Recorded data
- - - - -

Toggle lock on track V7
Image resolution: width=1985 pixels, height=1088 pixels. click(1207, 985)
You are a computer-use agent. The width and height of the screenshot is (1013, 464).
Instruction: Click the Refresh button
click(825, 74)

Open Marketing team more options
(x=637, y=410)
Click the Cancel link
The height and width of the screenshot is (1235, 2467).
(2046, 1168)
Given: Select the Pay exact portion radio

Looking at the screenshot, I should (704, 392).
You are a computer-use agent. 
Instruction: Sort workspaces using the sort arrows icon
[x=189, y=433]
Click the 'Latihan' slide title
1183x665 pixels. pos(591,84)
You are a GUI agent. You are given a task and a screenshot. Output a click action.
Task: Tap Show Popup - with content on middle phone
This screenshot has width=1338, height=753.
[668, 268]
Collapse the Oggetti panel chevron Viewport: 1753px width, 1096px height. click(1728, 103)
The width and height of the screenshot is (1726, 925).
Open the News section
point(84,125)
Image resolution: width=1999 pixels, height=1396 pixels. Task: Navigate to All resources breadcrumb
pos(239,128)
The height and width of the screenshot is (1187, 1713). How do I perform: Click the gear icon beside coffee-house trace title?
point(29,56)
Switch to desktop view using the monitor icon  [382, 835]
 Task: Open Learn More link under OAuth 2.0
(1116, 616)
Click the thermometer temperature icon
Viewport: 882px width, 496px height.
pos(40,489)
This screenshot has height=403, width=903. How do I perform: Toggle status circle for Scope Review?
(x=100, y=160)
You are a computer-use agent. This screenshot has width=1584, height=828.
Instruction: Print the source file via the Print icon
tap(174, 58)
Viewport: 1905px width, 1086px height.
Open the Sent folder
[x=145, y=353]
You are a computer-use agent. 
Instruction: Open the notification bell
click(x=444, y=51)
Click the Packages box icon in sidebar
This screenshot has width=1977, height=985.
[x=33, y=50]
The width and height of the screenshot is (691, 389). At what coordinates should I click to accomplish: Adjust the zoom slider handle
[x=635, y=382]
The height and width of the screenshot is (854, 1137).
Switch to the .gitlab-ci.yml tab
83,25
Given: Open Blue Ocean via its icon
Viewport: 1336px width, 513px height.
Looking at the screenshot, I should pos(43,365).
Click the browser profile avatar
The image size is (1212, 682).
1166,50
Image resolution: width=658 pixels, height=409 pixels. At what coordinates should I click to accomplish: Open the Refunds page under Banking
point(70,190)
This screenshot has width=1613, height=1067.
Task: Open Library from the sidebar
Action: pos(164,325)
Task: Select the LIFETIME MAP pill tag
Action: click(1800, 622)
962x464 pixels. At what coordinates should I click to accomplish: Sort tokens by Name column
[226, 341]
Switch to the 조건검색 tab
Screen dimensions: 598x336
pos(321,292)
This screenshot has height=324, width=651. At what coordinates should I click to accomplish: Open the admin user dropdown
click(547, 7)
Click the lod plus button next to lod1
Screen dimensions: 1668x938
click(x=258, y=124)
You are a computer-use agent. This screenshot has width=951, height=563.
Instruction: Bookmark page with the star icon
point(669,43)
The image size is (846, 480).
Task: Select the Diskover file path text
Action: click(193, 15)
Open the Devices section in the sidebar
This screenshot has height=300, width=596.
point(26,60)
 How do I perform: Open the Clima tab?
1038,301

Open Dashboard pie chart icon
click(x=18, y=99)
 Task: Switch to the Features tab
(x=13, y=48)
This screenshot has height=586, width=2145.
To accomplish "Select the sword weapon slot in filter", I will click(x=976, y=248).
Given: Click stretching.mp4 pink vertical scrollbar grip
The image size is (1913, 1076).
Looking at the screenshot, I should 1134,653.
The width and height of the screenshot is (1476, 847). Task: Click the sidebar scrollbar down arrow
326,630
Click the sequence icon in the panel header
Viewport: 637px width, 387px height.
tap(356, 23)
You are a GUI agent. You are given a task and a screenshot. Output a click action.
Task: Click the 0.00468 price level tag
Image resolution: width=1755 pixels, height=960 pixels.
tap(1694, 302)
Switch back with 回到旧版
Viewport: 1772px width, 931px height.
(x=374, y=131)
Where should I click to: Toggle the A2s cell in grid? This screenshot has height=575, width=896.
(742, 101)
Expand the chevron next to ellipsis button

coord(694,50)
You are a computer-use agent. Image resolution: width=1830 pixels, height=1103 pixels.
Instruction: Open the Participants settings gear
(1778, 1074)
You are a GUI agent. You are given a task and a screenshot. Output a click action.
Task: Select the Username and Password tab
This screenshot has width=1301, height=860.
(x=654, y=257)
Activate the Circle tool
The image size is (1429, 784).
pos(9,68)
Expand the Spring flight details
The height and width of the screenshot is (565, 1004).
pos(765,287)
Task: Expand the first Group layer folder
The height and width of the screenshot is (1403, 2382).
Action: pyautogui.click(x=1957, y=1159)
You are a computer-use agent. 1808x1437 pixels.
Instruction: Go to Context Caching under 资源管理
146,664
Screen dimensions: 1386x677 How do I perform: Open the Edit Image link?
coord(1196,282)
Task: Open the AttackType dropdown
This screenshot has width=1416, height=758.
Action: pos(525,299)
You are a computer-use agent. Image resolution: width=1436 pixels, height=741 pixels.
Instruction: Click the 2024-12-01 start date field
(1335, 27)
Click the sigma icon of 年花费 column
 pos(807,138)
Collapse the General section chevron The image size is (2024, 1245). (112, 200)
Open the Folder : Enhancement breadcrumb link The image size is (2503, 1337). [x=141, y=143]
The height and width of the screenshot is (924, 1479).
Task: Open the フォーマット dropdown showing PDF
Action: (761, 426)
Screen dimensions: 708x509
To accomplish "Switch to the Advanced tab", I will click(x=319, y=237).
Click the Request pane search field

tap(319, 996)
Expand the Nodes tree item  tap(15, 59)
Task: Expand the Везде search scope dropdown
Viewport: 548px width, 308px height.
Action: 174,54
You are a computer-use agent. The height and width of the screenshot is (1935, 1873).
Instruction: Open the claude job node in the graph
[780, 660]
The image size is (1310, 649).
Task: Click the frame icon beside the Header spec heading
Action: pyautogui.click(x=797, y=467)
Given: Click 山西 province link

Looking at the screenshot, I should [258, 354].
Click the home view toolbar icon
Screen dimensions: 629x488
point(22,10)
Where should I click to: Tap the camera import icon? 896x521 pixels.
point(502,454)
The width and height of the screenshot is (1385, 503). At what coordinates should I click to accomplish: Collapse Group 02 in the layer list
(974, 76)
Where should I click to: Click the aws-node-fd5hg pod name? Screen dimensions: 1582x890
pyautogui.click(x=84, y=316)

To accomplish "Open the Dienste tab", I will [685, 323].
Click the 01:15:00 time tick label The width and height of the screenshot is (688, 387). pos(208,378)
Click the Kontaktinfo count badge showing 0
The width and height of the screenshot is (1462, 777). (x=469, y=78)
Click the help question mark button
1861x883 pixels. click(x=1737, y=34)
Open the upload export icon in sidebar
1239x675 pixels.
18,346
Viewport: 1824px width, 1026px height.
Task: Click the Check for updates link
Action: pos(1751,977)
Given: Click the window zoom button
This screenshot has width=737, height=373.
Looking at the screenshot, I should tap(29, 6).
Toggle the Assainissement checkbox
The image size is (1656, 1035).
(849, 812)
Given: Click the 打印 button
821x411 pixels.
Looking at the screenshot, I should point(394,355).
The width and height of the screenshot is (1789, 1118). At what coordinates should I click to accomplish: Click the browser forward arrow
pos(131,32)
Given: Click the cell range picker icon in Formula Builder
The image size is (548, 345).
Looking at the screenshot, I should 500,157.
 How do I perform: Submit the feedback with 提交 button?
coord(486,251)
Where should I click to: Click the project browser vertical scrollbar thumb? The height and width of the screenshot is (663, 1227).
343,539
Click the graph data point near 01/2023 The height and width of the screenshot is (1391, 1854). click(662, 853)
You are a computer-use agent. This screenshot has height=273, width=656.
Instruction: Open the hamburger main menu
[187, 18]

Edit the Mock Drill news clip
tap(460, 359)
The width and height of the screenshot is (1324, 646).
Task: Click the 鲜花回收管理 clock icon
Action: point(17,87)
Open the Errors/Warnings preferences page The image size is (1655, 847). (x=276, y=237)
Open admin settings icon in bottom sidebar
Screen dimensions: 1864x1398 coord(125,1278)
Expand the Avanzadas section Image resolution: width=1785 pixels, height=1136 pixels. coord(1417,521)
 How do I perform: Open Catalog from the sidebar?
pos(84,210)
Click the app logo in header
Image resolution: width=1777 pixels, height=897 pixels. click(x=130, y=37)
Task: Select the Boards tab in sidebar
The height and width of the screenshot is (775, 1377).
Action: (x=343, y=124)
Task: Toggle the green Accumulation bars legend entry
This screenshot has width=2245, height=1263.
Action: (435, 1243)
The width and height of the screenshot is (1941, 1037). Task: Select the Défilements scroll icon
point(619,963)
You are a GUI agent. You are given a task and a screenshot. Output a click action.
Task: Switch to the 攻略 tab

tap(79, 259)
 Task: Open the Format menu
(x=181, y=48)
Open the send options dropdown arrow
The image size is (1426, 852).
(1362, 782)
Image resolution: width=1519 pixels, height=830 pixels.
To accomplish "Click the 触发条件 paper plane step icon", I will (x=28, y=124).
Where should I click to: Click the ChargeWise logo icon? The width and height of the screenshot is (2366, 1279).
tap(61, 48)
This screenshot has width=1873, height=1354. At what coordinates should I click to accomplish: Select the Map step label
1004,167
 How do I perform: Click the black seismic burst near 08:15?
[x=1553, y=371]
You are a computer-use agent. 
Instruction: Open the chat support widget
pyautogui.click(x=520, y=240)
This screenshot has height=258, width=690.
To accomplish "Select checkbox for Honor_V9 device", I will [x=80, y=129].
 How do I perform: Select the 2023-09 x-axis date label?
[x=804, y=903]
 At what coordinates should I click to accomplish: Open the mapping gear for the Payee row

- - - - -

= About this task =
Begin with the line that contains "This screenshot has width=1873, height=1354." and end with the last line of the data. Repeat those two lines and all between them exactly.

= Reply to the task =
This screenshot has width=1873, height=1354. At what coordinates should I click to accomplish: Select the Map step label
1004,167
 How do I perform: Click the black seismic burst near 08:15?
[x=1553, y=371]
You are a computer-use agent. 
Instruction: Open the chat support widget
pyautogui.click(x=520, y=240)
This screenshot has height=258, width=690.
To accomplish "Select checkbox for Honor_V9 device", I will [x=80, y=129].
 How do I perform: Select the 2023-09 x-axis date label?
[x=804, y=903]
 At what coordinates should I click to accomplish: Open the mapping gear for the Payee row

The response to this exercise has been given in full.